Start Vogtland Wo zum Teufel sind hier die Lautsprecher?
Artikel von: Sven Günther
26.01.2021

Wo zum Teufel sind hier die Lautsprecher?

Gedruckte Lautsprecher erzeugen überraschende Urwald-Illusion: Die in eine Papierbahn eingebettete gedruckte Elektronik ermöglicht einen 360°-Surround-Sound. Varvara Bachul vom Institut für Print- und Medientechnik der TU Chemnitz analysiert den Soundverlauf, der innerhalb des T-RINGs erzeugt wird. Die Töne kommen aus 56 gedruckten Einzellautsprechern, die auf der knapp vier Meter lange Kreisbahn zu sieben Segmenten verbunden sind. Foto: Jacob Müller.

Voll auf die Ohren

Von Sven Günther
Chemnitz. Da werden die Lautsprecher-Spezialisten von Teufel, Bose, B&W oder Tannoy die Ohren spitzen! Chemnitzer Forscher haben ein 360°-Surround-Sound-System entwickelt, das aus bedrucktem Papier besteht. Es sieht aus wie eine Lampe, wiegt nur 150 Gramm, verursacht keinen Kabelsalat – und erzeugt trotzdem einen satten Sound. Der Name T-Paper! Er steht für den englischen Begriff „Tone-Paper“, was so viel wie „tönendes Papier“ bedeutet.

Die Lautsprecher- und Drucktechnik ist in Chemnitz schon vor fünf Jahren entwickelt worden. Jetzt ging es darum, die Technologie für die Fertigung für die Massenproduktion zu vereinfachen. „Forscherinnen und Forscher aus den Bereichen Printmedientechnik, Chemie, Physik, Akustik, Elektrotechnik und Wirtschaft, die aus sechs Nationen stammen, entwickelten eine kontinuierliche, hochproduktive und sichere Rollenproduktion von Lautsprecherbahnen“, berichtet Projektleiter Dr. Georg C. Schmidt. Die Elektronik wird dabei unsichtbar und geschützt in das bedruckbare Papier eingebettet. Die Kosten von 1,4 Millionen Euro trägt das Bundesministerium für Bildung und Forschung.

Die nahezu unsichtbar in die Papierbahn eingebetteten gedruckten Lautsprecher sind nur im starken Gegenlicht zu erkennen. Foto: Jacob Müller.

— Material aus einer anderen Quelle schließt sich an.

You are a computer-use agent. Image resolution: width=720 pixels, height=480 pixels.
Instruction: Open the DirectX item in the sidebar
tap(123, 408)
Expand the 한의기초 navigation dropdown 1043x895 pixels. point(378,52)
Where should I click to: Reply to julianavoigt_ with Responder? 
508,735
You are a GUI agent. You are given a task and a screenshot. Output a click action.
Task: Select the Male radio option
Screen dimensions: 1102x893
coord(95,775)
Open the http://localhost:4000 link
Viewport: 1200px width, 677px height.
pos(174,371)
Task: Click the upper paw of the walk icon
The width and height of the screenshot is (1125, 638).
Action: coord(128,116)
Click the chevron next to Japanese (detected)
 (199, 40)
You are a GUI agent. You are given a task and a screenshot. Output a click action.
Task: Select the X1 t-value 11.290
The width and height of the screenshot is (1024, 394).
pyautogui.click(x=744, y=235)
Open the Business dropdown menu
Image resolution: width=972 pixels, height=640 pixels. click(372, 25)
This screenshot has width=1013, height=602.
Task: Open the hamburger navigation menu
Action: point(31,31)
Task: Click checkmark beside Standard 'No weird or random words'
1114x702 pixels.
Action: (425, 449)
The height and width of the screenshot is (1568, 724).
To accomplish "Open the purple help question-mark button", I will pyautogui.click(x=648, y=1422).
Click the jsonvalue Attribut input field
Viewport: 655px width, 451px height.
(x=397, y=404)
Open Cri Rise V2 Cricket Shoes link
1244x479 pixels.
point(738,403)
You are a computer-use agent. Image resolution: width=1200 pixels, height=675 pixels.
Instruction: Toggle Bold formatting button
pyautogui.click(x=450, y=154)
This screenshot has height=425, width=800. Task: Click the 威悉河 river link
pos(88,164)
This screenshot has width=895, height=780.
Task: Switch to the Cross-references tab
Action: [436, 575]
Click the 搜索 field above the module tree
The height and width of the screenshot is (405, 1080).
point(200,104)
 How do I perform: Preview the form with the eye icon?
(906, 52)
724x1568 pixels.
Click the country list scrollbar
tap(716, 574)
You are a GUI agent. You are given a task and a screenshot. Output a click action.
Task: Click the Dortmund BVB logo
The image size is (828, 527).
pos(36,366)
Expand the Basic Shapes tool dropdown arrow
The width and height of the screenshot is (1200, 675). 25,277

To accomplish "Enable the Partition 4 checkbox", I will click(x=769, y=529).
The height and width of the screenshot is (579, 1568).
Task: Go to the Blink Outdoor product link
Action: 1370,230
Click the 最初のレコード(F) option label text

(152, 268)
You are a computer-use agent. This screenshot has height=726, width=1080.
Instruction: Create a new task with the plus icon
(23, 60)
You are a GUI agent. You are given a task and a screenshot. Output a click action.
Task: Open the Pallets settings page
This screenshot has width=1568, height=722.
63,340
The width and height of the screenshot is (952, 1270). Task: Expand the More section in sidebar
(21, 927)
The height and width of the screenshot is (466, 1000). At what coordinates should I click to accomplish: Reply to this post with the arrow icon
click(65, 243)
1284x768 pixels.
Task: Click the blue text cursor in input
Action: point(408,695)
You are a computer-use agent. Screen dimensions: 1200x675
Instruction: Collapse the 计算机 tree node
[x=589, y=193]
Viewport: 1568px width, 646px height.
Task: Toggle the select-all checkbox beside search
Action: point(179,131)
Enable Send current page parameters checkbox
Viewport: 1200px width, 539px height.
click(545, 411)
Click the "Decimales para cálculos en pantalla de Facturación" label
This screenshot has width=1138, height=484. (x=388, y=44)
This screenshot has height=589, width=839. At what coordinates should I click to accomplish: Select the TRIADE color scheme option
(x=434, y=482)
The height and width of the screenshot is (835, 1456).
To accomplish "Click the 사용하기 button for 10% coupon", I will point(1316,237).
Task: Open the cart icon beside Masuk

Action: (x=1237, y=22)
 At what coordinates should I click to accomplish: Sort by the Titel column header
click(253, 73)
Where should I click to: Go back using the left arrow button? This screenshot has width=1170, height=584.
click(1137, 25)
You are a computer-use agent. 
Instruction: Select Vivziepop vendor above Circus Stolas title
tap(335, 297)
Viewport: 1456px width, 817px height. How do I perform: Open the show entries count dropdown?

Das Potenzial des Lautsprecherpapiers wurde im T-Paper-Projekt auf weitere Anwendungsbereiche ausgeweitet. So können nun meterlange Lautsprecher-Installationen in Bahnform oder als Kreis („T-RING“) gefertigt werden. „Bei unserem T-RING-Prototyp wurden eine knapp vier Meter lange Bahn mit 56 Einzellautsprechern zu sieben Segmenten verbunden und zum Kreis geformt, was eine 360° Surround-Sound-Installation möglich macht“, sagt Schmidt. „So sind nun günstige Infotainment-Lösungen etwa in Museen, auf Messen und in der Werbebranche möglich. In öffentlichen Gebäuden ist beispielsweise eine sehr homogene Beschallung langer Strecken wie Korridore möglich.“

Zur Demonstration wurde mit dem Prototyp eine Urwald-Sound-Illusion erzeugt, in der Tierlaute aus den verschiedensten Richtungen zum Hörer gelangen. Dr. Schmidt: „Die Lautsprecher-Technik ist stabil, der Herstellungsverfahren funktioniert. Vielleicht können Endverbraucher die Systeme in drei bis vier Jahren kaufen.“

Ein Novum der Chemnitzer Innovation ist die akustische Inline-Charakterisierung: Projektleiter Dr. Georg C. Schmidt prüft an einer Rolle-zu-Rolle-Druckmaschine die vollständig gedruckte Papierlautsprecherbahn akustisch und kann so deren Qualität beurteilen. Foto: Jacob Müller.